» DOCUMENT SEGMENT
-- Opening Marker --

Quantification of daily activity by analyzing step counters

The participants wore a pedometer (Fitbit Charge 2, Fitbit International Limited, Dublin, Irland) for seven consecutive days, and the step count of each day was calculated separately. The step count of an average week is considered to be representative of typical everyday activity, and the mean number of steps taken per day over 7 days was used for statistical analysis.

Cardiopulmonary exercise test

The participants were subjected to a ramp test on an electromagnetically braked bicycle ergometer (Excalibur SportR, Lode B.V., Groningen, Netherlands) and maximum oxygen uptake (VO2 max) or VO2 peak were determined. Two different ramp protocols were used. Briefly, the exercise test started with a 3-min warm-up period without resistance. The exact ramp protocol was selected depending on the training or fitness status of the participant, with the aim of reaching the maximum load after 15 min. Before the test, all participants were asked about their sports history. Participants with no systematic endurance training or competition experience completed a 2-way ramp: 3 min without load followed by a beginning load of 50 W, which was increased every 3 min by 25 W. From 100 W the increase was every 2 min by 25 W. Trained subjects started at 50 W after the 3-min warm-up period without load and increased by 50 W every 3 min. The test was performed until complete exhaustion.

Any one of the following criteria was used to verify exhaustion:(a) request of the participant due to extreme tiredness and/or perception of intense dyspnea; (b) reaching 85% of the maximum heart rate (HR) predicted by age (HR max); (c) attaining a peak respiratory exchange ratio RER > 1.1; (d) reaching the VO2 plateau even with increasing workload. Ventilatory and metabolic parameters were collected by respiration using Metalyzer 3-B (Cortex, Germany) and were analyzed. The average of the last 30 s of the test was used to determine VO2 peak.

Blood sampling and testing

Venous fasting blood samples (80 ml) were taken from each participant between the hours of 08:00–10:00 for further analysis. Fasting concentrations of glucose, HbA1c, total cholesterol, low-density lipoprotein (LDL), high-density lipoprotein (HDL), and triglycerides were measured directly by standard clinical laboratory methods by the laboratory of Synlab in Bad Nauheim (Germany).

-- Closing Marker --

» WORK REQUEST
Answer these questions from the study methods text.
1. For how many consecutive days did the participants wear the pedometer?
2. How long was the warm-up period at the start of the exercise test?
3. Between which hours were the venous fasting blood samples taken?
The lines have no part in this exercise.

» THE DATA
-- Opening Marker --

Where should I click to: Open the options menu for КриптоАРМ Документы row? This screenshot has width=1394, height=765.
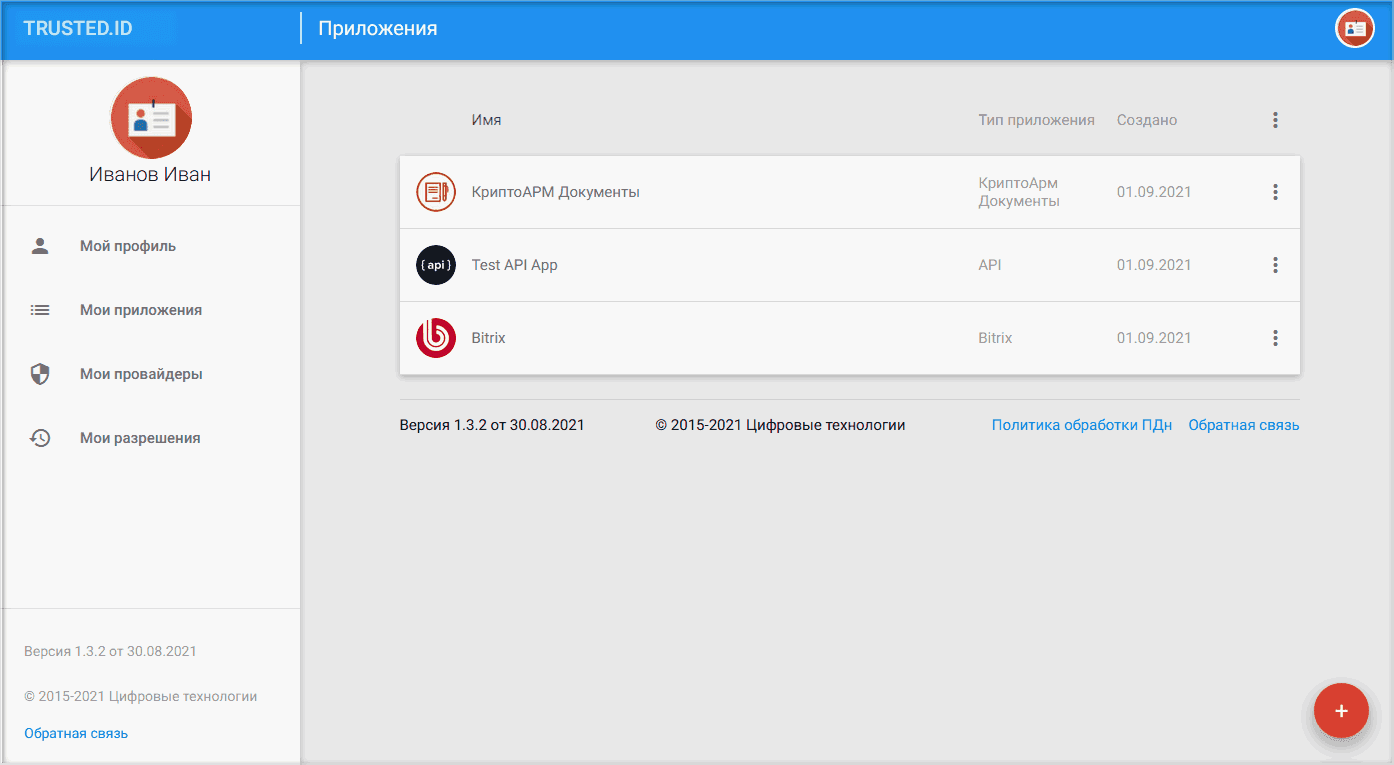pos(1275,192)
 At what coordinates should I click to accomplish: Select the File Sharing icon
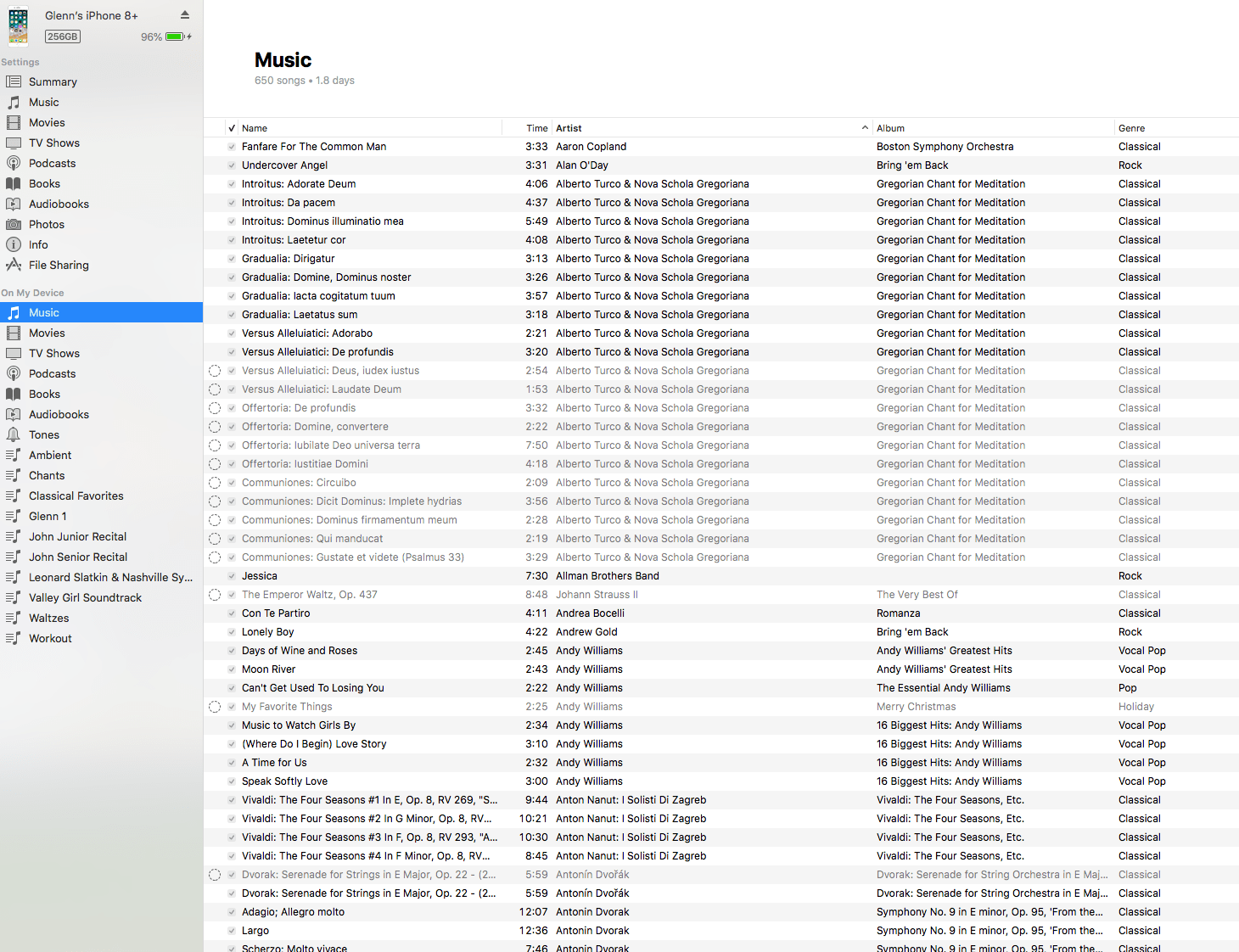tap(14, 265)
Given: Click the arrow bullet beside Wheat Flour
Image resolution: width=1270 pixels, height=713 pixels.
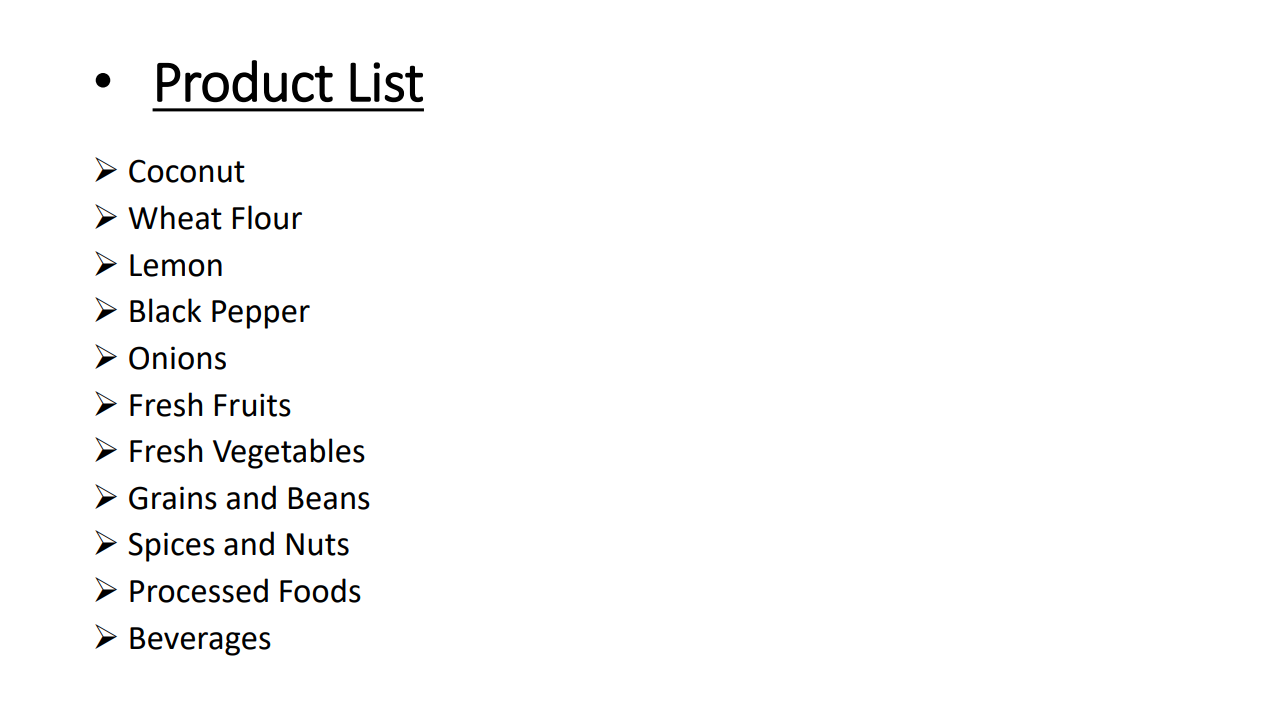Looking at the screenshot, I should (x=106, y=217).
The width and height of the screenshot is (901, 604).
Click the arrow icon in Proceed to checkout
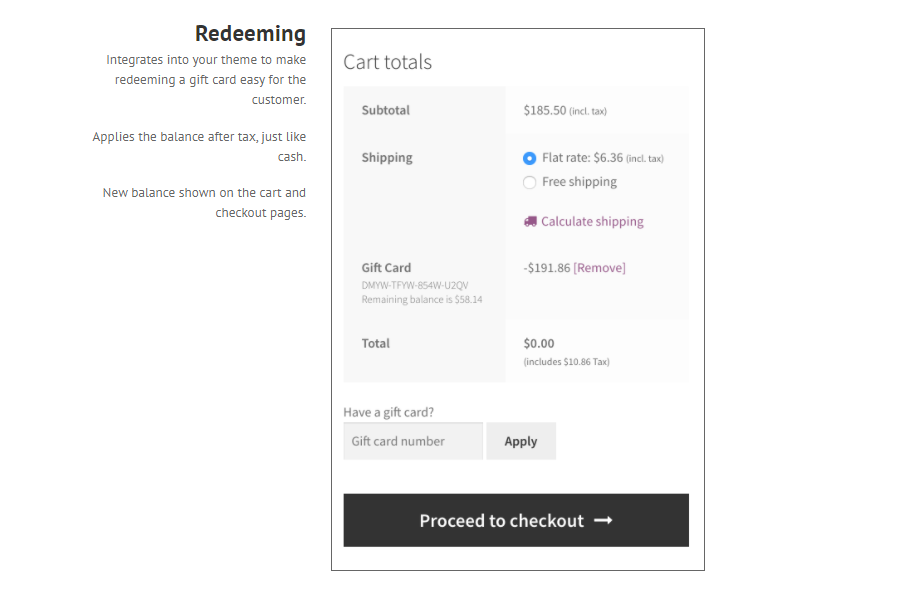[603, 521]
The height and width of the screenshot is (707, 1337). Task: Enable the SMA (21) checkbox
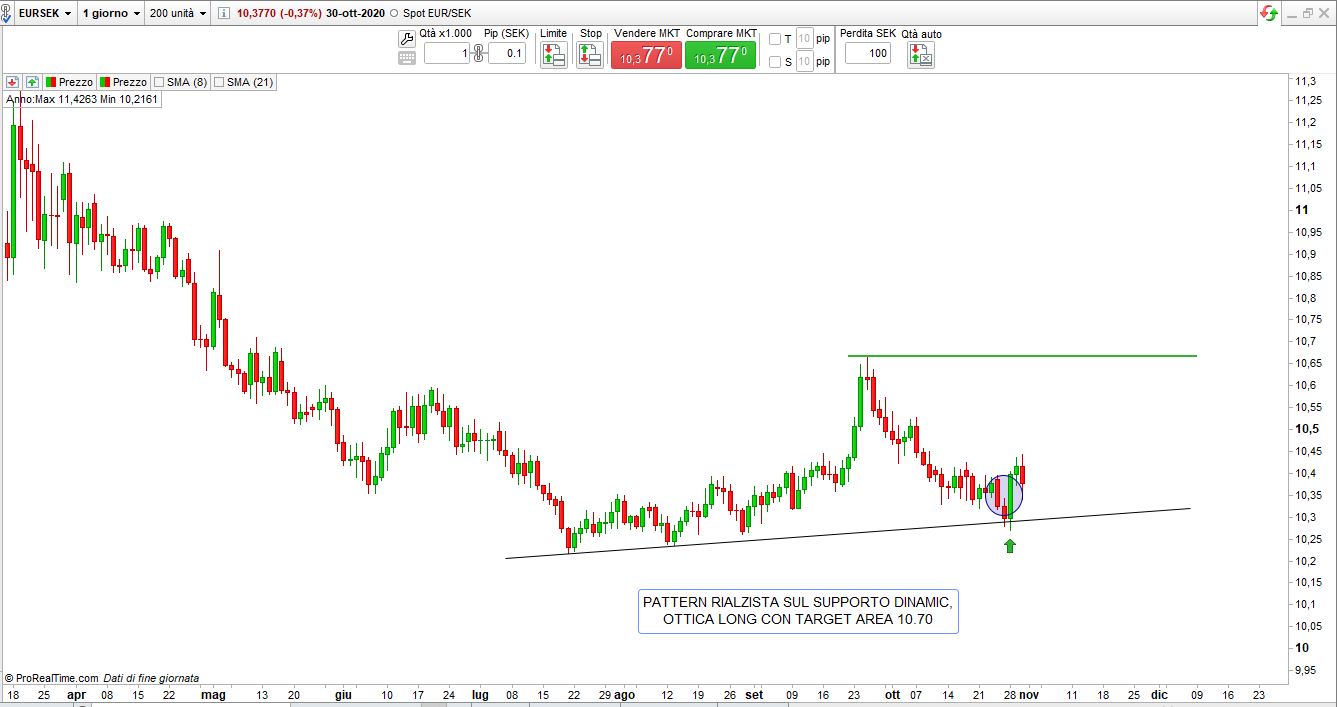click(218, 82)
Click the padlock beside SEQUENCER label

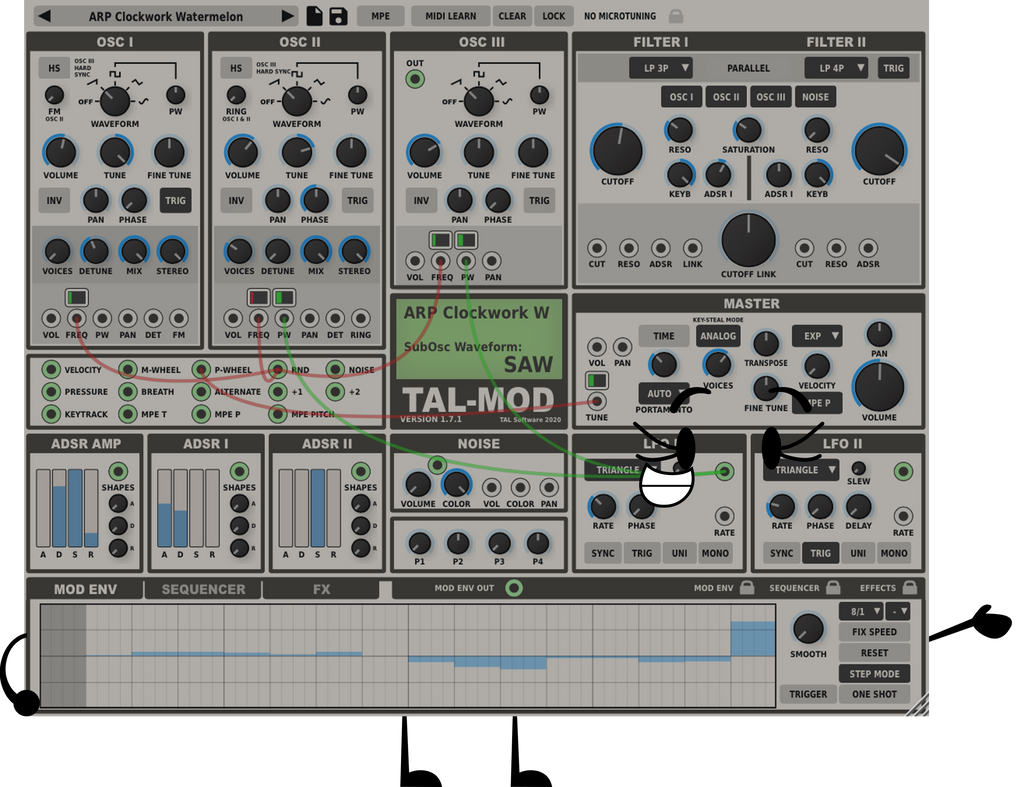835,589
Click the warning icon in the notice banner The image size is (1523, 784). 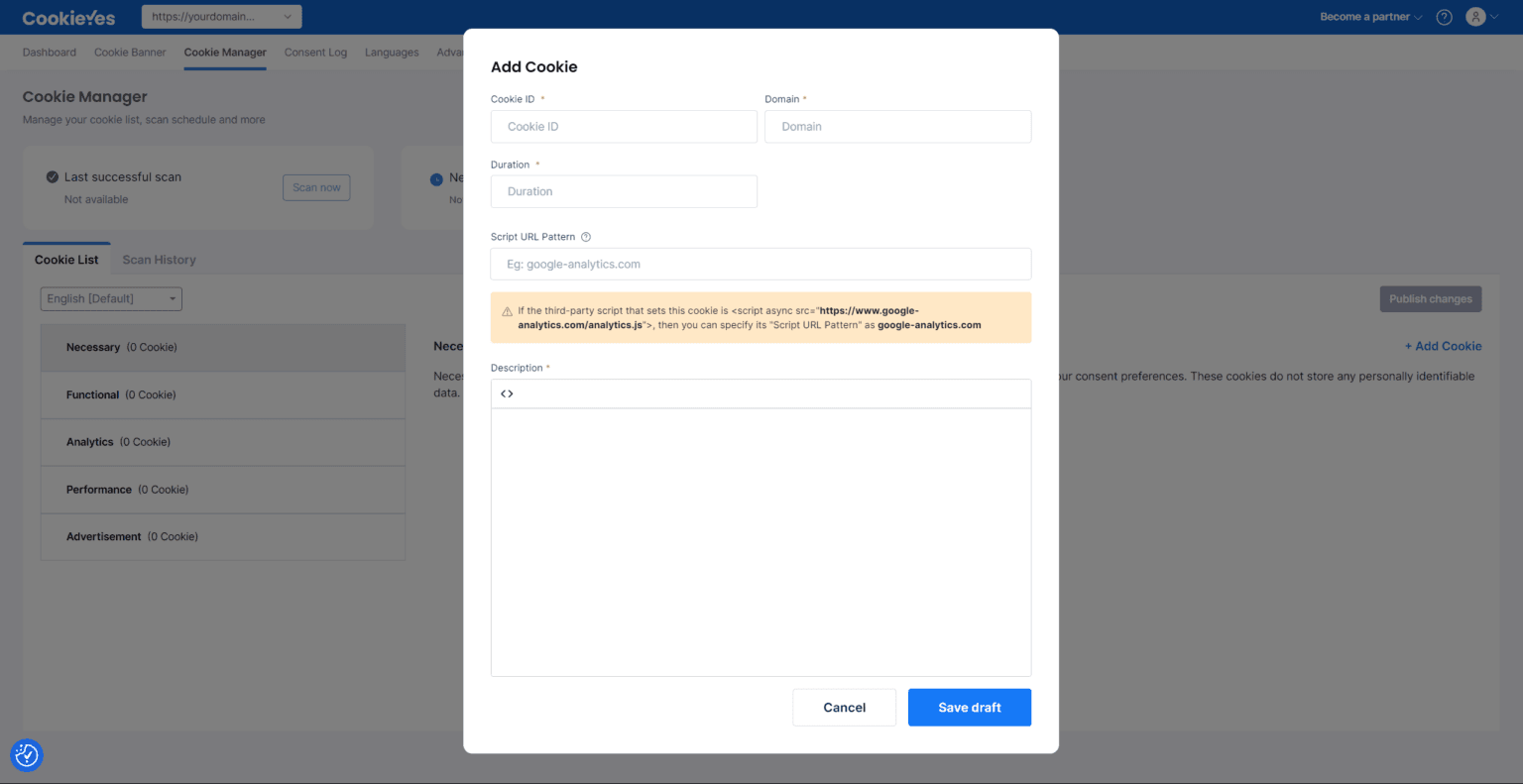pos(506,308)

-- Closing Marker --

» RESULT BELOW
1. Seven consecutive days.
2. 3 minutes, without resistance.
3. Between 08:00 and 10:00.